Given data >>

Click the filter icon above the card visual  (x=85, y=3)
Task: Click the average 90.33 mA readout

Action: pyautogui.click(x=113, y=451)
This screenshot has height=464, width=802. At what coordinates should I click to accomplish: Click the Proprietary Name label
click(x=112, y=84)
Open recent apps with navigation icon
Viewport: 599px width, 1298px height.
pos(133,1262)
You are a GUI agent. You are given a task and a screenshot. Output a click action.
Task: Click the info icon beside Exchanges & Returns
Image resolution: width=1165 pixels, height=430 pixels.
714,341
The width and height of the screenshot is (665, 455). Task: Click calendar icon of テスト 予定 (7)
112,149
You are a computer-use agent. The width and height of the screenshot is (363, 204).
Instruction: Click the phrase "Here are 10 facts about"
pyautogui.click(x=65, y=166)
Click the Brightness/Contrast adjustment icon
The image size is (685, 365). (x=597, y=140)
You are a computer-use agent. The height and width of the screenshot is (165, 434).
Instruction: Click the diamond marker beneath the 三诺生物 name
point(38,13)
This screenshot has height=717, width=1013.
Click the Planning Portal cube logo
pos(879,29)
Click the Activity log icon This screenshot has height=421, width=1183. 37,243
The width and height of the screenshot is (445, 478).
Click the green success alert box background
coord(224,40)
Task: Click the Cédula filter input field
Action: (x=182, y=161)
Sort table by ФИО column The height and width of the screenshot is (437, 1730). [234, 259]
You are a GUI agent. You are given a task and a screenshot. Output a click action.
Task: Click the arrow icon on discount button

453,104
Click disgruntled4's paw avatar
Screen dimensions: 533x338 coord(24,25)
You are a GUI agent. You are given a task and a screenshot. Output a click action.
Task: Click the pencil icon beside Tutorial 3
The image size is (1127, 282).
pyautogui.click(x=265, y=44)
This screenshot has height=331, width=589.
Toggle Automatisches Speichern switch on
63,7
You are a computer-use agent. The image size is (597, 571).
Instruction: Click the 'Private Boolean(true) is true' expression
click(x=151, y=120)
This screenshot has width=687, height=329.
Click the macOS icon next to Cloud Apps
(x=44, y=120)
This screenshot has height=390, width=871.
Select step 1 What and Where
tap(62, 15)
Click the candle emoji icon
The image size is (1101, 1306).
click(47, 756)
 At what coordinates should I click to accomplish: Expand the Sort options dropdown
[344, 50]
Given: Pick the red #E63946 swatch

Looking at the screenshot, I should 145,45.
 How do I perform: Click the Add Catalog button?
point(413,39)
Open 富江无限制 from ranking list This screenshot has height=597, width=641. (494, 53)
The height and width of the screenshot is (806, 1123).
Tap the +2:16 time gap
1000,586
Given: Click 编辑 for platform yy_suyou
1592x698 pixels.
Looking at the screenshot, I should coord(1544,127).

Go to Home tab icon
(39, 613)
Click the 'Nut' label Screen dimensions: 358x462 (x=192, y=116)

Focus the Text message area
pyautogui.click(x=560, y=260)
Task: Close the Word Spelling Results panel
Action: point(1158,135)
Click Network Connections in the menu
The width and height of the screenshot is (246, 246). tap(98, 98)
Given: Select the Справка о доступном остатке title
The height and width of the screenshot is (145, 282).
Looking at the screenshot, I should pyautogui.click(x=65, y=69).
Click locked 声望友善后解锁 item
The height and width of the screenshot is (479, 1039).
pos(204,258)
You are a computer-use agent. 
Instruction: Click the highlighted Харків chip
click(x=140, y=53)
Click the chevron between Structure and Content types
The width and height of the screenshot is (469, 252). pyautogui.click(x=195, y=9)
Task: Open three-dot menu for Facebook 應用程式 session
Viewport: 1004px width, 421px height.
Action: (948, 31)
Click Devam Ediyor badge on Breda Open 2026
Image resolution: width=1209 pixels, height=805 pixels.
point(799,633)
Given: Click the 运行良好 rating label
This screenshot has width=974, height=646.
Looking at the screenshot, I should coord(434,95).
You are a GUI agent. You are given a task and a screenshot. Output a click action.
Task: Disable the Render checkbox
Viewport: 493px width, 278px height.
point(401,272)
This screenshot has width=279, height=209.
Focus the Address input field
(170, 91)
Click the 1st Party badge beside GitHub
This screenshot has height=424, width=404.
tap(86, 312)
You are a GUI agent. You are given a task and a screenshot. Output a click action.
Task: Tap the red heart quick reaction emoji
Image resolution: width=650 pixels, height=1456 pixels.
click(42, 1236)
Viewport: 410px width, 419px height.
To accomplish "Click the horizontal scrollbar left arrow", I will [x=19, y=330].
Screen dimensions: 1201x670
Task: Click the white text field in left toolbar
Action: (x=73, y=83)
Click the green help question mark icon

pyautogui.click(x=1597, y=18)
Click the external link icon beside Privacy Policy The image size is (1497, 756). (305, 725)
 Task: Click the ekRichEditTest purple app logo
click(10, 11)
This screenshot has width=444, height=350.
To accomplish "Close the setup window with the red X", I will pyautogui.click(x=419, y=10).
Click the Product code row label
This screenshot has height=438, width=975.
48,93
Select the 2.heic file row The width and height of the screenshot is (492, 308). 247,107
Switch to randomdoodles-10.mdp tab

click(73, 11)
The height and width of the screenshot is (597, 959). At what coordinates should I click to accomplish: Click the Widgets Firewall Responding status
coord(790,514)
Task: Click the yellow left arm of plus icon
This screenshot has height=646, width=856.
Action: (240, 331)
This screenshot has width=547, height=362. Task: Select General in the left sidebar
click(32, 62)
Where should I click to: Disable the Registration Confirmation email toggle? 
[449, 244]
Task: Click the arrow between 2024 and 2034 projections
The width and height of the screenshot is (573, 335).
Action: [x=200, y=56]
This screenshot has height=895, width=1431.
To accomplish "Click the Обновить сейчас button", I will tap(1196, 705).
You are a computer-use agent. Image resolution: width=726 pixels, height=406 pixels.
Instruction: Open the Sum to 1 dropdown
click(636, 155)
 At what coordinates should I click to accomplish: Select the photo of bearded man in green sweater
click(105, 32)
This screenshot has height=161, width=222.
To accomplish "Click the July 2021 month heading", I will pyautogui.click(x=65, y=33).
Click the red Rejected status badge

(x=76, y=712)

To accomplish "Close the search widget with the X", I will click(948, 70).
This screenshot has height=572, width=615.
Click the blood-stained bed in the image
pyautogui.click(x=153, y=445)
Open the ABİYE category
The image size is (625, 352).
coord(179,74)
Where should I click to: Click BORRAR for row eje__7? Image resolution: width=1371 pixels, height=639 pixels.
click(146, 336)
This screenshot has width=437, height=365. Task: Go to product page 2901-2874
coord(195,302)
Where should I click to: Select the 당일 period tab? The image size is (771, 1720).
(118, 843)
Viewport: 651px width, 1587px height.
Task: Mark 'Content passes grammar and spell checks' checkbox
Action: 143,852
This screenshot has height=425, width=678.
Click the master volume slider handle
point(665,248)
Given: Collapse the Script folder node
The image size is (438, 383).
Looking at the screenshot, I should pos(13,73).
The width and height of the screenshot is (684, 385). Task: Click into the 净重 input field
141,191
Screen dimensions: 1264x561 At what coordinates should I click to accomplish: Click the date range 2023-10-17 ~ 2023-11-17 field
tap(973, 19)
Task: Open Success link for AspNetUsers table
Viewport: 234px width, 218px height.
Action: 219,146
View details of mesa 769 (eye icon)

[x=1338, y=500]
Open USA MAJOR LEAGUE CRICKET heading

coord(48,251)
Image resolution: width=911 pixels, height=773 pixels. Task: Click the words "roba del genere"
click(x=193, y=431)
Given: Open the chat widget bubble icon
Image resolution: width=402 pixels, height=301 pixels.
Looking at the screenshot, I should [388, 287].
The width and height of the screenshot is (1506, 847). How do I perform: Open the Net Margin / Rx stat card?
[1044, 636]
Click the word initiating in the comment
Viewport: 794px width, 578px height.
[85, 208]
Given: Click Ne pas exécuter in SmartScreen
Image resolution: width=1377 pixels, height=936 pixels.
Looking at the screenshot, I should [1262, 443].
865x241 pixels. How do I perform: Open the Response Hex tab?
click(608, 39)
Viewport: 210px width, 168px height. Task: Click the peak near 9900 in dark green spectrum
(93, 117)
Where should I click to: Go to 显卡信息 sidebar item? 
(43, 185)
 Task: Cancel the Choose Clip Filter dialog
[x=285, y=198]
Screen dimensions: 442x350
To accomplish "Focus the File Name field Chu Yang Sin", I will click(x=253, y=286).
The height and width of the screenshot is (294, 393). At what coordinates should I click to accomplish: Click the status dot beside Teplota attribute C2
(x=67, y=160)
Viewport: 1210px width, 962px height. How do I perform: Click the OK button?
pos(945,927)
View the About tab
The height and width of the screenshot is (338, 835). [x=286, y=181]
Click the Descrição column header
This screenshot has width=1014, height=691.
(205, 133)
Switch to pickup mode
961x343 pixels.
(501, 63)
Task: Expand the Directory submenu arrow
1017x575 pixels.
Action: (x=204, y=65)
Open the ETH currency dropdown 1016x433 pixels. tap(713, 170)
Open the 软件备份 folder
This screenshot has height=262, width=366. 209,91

Assigned task >> Each line above with the string "computer" in it should be located and copied.

Response below >>
You are a computer-use agent. The width and height of the screenshot is (363, 204).
You are a computer-use agent. The height and width of the screenshot is (165, 434).
You are a computer-use agent. The image size is (597, 571).
You are a computer-use agent. 
You are a computer-use agent. Image resolution: width=726 pixels, height=406 pixels.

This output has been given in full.